On Fri, Jul 06, 2018 at 01:56:14PM +0200, Peter Zijlstra wrote:
> > But I couldn't undertand what's wrong without the 1th smp_mb()?
> > 1th smp_mb will make all ld/st finish before ldex.w. Is it necessary?
>
> Yes.
>
> CPU0 CPU1
>
> r1 = READ_ONCE(x); WRITE_ONCE(y, 1);
> r2 = xchg(&y, 2); smp_store_release(&x, 1);
>
> must not allow: r1==1 && r2==0
Also, since you said "SYNC.IS" is a pipeline flush, those
instruction-sync primitives normally do not imply a store-buffer flush,
does yours?

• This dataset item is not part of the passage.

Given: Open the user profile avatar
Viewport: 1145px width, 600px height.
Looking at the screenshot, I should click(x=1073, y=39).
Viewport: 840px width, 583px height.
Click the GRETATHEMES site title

If not it is not a valid smp_mb() implementation.
Notably:
CPU0 CPU1
WRITE_ONCE(x, 1); WRITE_ONCE(y, 1);
smp_mb(); smp_mb();
r0 = READ_ONCE(y); r1 = READ_ONCE(x);
must not allow: r0==0 && r1==0
Which would be possible with a regular instruction-sync barrier, but
must absolutely not be true with a full memory barrier.
(and you can replace the smp_mb(); r = READ_ONCE(); with r = xchg() to
again see why you need that first smp_mb()).